Iran et la neutralité française: l’illusion?

Par Zakia Laaroussi

Les guerres modernes ont ceci de particulier : elles ne respectent ni les frontières, ni les prudences diplomatiques. On peut choisir la retenue, multiplier les appels au calme, afficher une neutralité mesurée, mais lorsque le Moyen-Orient s’embrase, les ondes de choc finissent toujours par atteindre l’Europe. Officiellement, Paris n’est pas un acteur direct de la guerre qui se déroule autour de l’Iran. La diplomatie française plaide pour la désescalade, refuse l’engrenage militaire et tente de préserver des canaux de dialogue avec toutes les parties. Pourtant, derrière cette posture d’équilibre se dessine une réalité moins confortable : même en restant à distance du champ de bataille, la France est rattrapée par la guerre. Il suffit d’observer l’activité fébrile de la cellule de crise activée par le Quai d’Orsay. Derrière les téléphones qui sonnent et les écrans qui affichent les listes de ressortissants, se joue une autre dimension de la politique étrangère : celle de la protection. Des Français bloqués dans des aéroports asiatiques, des familles inquiètes pour leurs proches, des expatriés confrontés à l’incertitude autant de fragments humains d’un conflit qui déborde largement de son épicentre. Mais le véritable enjeu dépasse l’urgence consulaire.

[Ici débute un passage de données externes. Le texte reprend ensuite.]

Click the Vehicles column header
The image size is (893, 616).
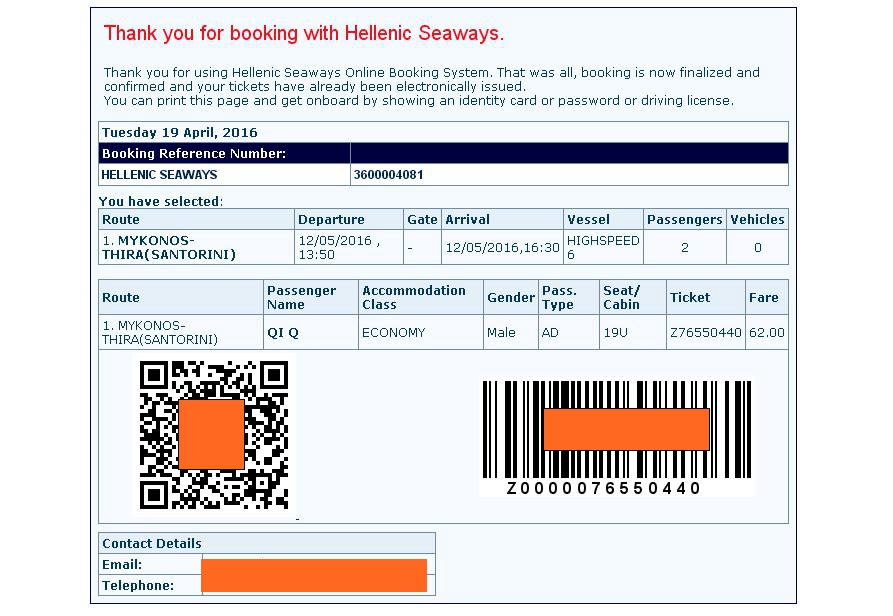pyautogui.click(x=757, y=219)
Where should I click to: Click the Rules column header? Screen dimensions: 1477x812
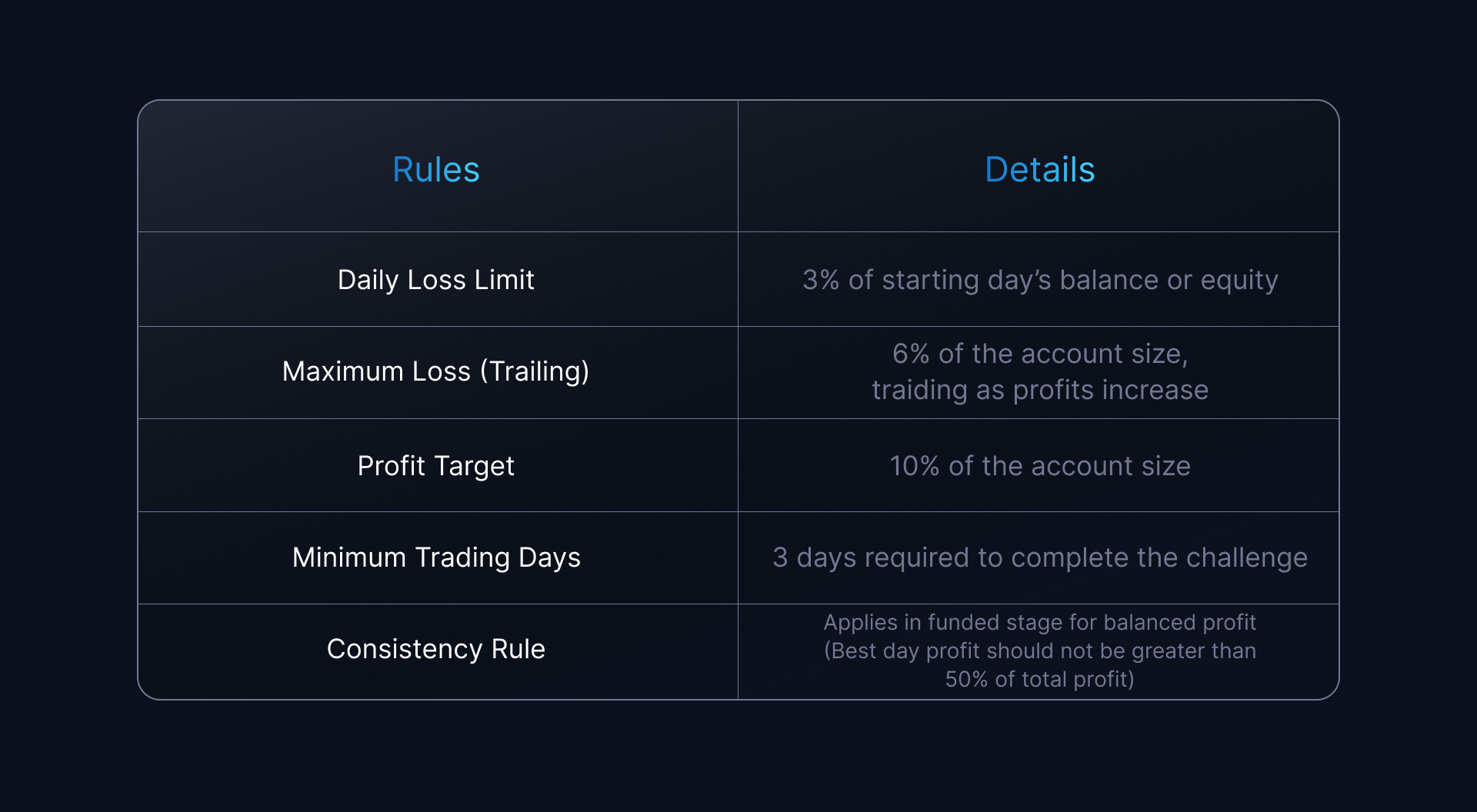(436, 169)
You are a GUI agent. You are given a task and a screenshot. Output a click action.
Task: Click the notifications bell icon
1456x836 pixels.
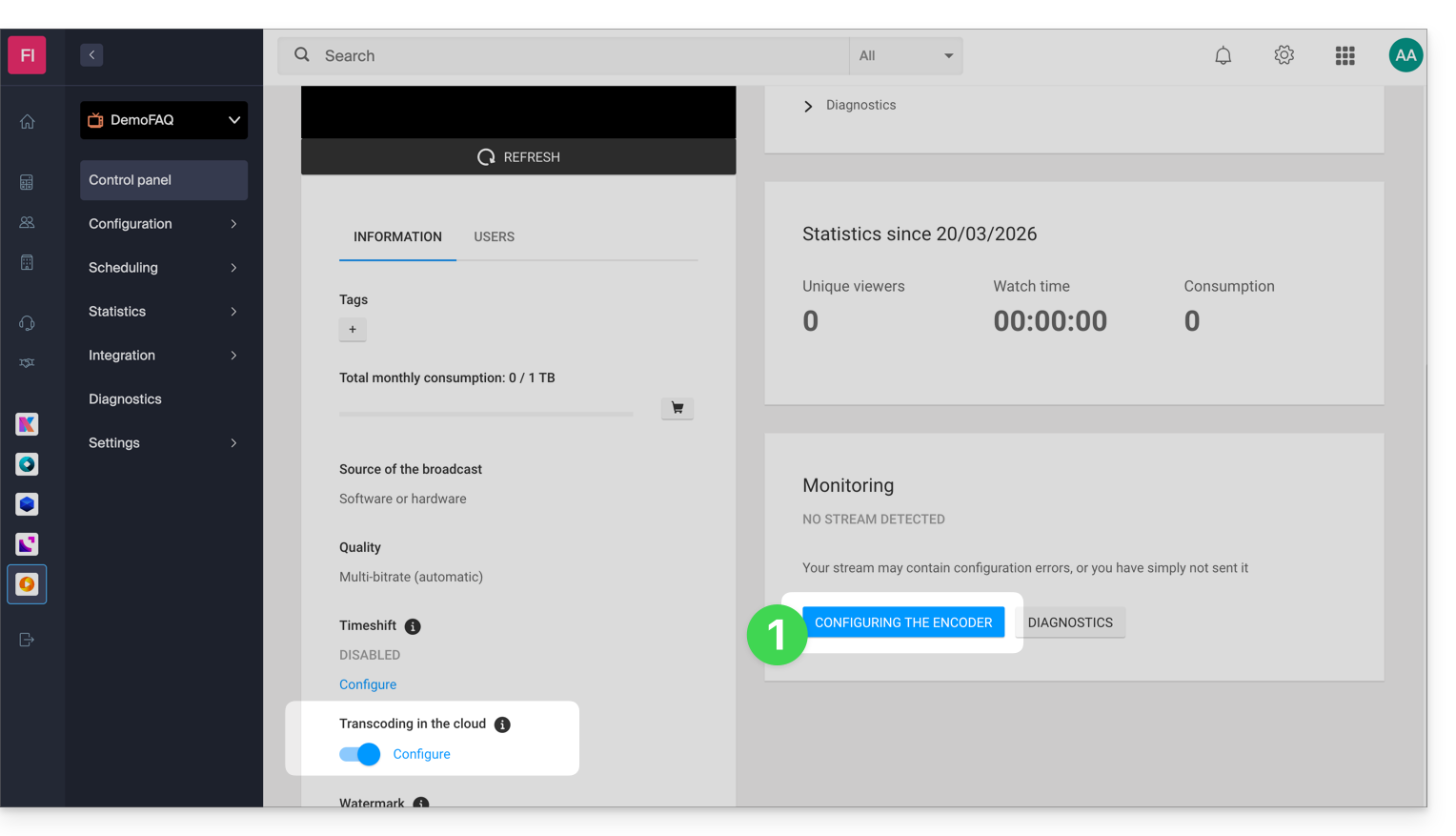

Pour la France, la guerre en Iran révèle un dilemme stratégique. D’un côté, Paris souhaite conserver son rôle traditionnel de puissance diplomatique capable de dialoguer avec tous les camps. De l’autre, la pression internationale et  les dynamiques d’alliances occidentales limitent cette marge de manœuvre. Car au Moyen-Orient, la neutralité est souvent perçue comme une position ambiguë. Être trop distant peut être interprété comme une faiblesse. Être trop présent peut signifier l’alignement. Entre ces deux perceptions contradictoires, la diplomatie française avance sur une ligne étroite. Les risques sont multiples. Les intérêts économiques français dans la région restent exposés. Les ressortissants peuvent devenir des otages involontaires de la géopolitique. Et sur le sol européen, les crises du Moyen-Orient ont toujours eu la capacité de produire des répliques politiques et sécuritaires.

Dans ce contexte, la France se retrouve dans une situation paradoxale : elle n’est pas une puissance belligérante, mais elle ne peut pas non plus être un simple spectateur. La guerre en Iran rappelle ainsi une vérité ancienne de la diplomatie européenne : dans un monde interdépendant, la distance géographique n’offre plus de véritable protection. Les conflits régionaux deviennent rapidement des crises globales, obligeant les États à réinventer leur rôle entre prudence stratégique et responsabilité internationale. Paris tente aujourd’hui de maintenir cet équilibre fragile. Reste à savoir combien de temps la neutralité pourra encore servir de bouclier dans une région où l’histoire, elle, n’a jamais été neutre.